DIRECTION:
Rewrite the stretch from the start of the items through the line containing "coord(192,24)", changing "gavel" to "hammer" and leaving everything else as it is.

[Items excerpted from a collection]

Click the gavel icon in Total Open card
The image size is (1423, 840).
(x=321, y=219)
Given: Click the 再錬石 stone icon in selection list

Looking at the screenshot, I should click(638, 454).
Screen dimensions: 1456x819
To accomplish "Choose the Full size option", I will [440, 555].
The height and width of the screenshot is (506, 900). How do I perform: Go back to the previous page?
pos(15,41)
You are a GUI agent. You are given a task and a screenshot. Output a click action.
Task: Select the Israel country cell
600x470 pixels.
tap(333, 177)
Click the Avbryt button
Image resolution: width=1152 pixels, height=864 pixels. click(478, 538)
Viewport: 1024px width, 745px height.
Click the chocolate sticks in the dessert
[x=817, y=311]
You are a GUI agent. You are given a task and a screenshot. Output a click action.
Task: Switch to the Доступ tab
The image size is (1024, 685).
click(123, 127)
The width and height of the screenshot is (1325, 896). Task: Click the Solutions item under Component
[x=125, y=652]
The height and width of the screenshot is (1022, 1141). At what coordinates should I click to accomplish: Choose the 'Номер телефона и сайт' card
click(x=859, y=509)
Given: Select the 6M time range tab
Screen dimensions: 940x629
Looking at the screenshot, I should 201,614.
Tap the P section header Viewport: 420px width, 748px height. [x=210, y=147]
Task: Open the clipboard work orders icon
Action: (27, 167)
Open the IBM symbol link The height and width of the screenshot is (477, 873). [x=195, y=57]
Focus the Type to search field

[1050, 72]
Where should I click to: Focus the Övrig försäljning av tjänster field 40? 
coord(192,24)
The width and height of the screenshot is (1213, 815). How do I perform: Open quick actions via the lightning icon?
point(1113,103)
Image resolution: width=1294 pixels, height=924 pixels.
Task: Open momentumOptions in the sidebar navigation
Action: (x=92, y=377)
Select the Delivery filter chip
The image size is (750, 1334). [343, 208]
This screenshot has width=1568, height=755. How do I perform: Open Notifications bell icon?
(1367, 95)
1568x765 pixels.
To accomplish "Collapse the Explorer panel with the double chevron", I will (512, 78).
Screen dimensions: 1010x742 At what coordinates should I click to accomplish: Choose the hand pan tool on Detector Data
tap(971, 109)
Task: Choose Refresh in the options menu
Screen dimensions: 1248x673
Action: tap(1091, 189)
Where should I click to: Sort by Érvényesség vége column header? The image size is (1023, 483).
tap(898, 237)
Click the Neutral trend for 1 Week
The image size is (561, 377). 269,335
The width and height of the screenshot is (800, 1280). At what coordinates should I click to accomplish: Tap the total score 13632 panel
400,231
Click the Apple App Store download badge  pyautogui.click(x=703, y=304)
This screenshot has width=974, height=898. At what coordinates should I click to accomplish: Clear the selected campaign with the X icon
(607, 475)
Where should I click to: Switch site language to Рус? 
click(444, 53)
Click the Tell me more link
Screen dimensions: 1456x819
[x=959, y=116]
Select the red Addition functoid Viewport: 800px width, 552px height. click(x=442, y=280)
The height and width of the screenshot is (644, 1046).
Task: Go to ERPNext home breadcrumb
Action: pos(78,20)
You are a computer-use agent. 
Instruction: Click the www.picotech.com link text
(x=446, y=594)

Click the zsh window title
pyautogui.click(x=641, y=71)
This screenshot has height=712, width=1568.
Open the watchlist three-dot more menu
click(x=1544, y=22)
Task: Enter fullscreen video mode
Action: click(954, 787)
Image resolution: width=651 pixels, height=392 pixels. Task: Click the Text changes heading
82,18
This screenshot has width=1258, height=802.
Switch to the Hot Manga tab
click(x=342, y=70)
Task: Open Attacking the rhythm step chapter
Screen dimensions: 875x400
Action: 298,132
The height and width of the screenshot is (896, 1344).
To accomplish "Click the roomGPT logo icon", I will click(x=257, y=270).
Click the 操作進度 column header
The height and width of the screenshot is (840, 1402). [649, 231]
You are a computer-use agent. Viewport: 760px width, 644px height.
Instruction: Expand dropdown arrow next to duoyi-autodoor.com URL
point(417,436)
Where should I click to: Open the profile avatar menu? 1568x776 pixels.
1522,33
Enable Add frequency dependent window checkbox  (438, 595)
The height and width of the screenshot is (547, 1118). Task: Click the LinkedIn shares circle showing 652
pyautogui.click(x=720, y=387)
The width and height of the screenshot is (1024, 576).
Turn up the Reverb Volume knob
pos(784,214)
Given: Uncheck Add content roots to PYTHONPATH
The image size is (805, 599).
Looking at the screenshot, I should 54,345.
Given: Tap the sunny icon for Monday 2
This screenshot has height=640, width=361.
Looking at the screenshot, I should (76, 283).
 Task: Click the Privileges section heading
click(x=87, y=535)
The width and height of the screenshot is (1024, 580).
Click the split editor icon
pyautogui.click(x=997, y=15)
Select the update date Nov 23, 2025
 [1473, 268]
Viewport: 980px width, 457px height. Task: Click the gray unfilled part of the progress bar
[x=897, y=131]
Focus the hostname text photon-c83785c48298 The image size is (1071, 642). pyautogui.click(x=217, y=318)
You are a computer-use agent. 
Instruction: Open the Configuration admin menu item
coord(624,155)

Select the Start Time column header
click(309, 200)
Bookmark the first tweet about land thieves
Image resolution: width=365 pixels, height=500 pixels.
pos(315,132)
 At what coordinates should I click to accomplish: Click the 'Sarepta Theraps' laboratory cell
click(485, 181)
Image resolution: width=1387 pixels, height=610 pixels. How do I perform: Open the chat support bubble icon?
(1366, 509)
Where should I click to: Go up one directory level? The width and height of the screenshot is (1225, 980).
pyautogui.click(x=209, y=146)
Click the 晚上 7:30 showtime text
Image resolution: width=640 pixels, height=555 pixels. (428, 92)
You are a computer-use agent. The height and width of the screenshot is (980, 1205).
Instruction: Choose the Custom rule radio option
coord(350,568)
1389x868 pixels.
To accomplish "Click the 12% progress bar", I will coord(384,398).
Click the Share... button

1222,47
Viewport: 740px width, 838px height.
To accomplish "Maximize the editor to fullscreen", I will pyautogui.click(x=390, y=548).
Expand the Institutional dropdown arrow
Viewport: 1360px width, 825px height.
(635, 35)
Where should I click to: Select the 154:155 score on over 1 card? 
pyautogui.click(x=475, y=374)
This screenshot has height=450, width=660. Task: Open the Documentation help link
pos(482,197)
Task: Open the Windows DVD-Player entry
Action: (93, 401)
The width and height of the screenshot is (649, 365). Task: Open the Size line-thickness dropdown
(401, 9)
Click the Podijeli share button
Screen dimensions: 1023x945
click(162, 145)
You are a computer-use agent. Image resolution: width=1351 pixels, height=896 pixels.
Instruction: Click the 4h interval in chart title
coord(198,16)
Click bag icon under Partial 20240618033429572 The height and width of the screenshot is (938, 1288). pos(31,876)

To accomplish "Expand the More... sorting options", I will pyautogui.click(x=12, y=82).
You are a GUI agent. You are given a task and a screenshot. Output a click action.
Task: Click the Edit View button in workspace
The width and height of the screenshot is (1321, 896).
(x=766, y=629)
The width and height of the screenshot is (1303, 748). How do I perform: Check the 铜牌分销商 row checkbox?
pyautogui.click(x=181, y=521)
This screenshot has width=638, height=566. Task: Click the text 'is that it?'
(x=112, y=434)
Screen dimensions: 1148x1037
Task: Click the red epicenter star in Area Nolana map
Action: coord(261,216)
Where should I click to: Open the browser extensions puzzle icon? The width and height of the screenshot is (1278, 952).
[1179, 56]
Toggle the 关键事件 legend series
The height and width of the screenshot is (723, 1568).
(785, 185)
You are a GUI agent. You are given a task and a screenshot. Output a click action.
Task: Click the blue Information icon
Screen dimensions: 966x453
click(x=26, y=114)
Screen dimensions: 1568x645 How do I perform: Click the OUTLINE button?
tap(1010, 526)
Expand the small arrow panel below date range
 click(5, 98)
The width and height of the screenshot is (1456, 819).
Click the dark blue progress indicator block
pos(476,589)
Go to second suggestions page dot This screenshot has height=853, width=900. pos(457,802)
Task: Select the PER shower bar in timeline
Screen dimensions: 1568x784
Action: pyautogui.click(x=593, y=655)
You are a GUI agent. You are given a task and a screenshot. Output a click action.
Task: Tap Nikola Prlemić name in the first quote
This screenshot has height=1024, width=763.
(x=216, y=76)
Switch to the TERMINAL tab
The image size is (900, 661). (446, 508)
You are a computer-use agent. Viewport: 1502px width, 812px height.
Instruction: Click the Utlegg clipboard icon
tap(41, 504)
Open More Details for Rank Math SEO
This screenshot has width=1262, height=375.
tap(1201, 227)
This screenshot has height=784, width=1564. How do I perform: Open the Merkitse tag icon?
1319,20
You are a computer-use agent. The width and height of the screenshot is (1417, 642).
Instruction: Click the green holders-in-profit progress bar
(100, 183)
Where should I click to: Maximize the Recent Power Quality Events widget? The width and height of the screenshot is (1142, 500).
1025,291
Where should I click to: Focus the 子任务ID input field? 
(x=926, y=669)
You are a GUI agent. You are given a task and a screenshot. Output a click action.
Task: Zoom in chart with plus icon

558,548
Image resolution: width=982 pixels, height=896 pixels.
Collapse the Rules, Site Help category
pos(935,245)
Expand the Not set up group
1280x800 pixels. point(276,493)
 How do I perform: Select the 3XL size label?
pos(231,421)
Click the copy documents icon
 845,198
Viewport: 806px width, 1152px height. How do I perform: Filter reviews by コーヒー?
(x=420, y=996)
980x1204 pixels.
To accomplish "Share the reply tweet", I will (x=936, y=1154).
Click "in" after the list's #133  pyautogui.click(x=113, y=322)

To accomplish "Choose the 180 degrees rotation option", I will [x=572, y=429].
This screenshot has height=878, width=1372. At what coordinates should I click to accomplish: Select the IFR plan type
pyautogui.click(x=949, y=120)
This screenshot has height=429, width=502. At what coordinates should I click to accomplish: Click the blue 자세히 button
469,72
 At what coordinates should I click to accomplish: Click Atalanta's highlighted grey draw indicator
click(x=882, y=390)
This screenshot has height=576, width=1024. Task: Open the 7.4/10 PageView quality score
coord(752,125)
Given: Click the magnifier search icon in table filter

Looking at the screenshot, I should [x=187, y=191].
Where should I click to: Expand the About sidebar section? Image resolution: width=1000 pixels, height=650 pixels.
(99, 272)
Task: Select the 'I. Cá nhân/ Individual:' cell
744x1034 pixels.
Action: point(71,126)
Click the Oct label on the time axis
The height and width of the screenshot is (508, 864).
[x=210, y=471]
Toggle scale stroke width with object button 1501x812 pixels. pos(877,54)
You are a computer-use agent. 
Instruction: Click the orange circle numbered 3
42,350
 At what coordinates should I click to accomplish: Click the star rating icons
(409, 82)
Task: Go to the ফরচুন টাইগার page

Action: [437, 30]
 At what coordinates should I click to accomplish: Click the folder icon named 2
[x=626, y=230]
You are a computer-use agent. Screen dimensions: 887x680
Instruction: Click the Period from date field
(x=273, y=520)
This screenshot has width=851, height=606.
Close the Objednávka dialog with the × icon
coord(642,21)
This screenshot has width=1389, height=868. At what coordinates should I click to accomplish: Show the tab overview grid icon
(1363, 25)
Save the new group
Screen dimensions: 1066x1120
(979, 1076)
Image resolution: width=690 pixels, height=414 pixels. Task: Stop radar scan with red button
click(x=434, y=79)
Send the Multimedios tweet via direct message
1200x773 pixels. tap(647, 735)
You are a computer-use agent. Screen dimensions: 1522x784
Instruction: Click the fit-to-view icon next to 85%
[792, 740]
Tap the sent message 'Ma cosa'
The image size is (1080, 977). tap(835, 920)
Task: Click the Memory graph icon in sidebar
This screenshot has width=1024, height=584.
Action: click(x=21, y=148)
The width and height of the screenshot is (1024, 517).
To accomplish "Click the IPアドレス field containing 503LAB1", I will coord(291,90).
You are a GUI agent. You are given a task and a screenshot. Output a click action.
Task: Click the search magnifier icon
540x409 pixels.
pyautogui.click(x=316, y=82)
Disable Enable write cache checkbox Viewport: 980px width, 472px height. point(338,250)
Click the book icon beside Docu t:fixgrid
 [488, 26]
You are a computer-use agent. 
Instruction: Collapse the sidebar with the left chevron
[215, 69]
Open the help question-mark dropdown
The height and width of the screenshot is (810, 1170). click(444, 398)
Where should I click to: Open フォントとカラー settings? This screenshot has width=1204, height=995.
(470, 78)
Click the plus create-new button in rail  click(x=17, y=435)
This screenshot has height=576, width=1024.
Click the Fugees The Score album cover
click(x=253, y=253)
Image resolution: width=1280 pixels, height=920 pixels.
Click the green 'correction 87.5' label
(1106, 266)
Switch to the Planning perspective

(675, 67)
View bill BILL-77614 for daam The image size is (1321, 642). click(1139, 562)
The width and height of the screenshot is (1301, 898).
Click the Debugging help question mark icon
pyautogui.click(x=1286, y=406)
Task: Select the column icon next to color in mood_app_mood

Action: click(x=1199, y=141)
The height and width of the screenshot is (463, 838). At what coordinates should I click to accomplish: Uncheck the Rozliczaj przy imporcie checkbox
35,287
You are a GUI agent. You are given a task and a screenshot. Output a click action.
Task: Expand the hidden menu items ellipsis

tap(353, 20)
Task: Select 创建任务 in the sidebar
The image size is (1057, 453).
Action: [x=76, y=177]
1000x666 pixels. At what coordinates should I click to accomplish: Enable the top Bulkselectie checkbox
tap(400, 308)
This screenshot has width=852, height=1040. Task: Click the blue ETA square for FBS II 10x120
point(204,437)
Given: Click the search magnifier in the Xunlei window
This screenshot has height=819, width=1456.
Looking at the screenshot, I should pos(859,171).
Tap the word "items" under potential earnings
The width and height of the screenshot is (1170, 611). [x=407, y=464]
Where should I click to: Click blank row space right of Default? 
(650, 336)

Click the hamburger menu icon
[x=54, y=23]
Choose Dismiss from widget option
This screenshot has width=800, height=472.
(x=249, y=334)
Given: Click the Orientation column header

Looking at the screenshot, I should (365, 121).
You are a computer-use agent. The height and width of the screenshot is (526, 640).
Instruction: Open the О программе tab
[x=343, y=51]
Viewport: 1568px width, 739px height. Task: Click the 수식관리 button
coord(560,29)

OUTPUT OF THE TASK:
Click the hammer icon in Total Open card
The image size is (1423, 840).
(x=321, y=219)
Given: Click the 再錬石 stone icon in selection list

Looking at the screenshot, I should click(638, 454).
Screen dimensions: 1456x819
To accomplish "Choose the Full size option", I will [440, 555].
The height and width of the screenshot is (506, 900). How do I perform: Go back to the previous page?
pos(15,41)
You are a GUI agent. You are given a task and a screenshot. Output a click action.
Task: Select the Israel country cell
600x470 pixels.
tap(333, 177)
Click the Avbryt button
Image resolution: width=1152 pixels, height=864 pixels. click(478, 538)
Viewport: 1024px width, 745px height.
Click the chocolate sticks in the dessert
[x=817, y=311]
You are a GUI agent. You are given a task and a screenshot. Output a click action.
Task: Switch to the Доступ tab
The image size is (1024, 685).
click(123, 127)
The width and height of the screenshot is (1325, 896). Task: Click the Solutions item under Component
[x=125, y=652]
The height and width of the screenshot is (1022, 1141). At what coordinates should I click to accomplish: Choose the 'Номер телефона и сайт' card
click(x=859, y=509)
Given: Select the 6M time range tab
Screen dimensions: 940x629
Looking at the screenshot, I should 201,614.
Tap the P section header Viewport: 420px width, 748px height. [x=210, y=147]
Task: Open the clipboard work orders icon
Action: (27, 167)
Open the IBM symbol link The height and width of the screenshot is (477, 873). [x=195, y=57]
Focus the Type to search field

[1050, 72]
Where should I click to: Focus the Övrig försäljning av tjänster field 40? 
coord(192,24)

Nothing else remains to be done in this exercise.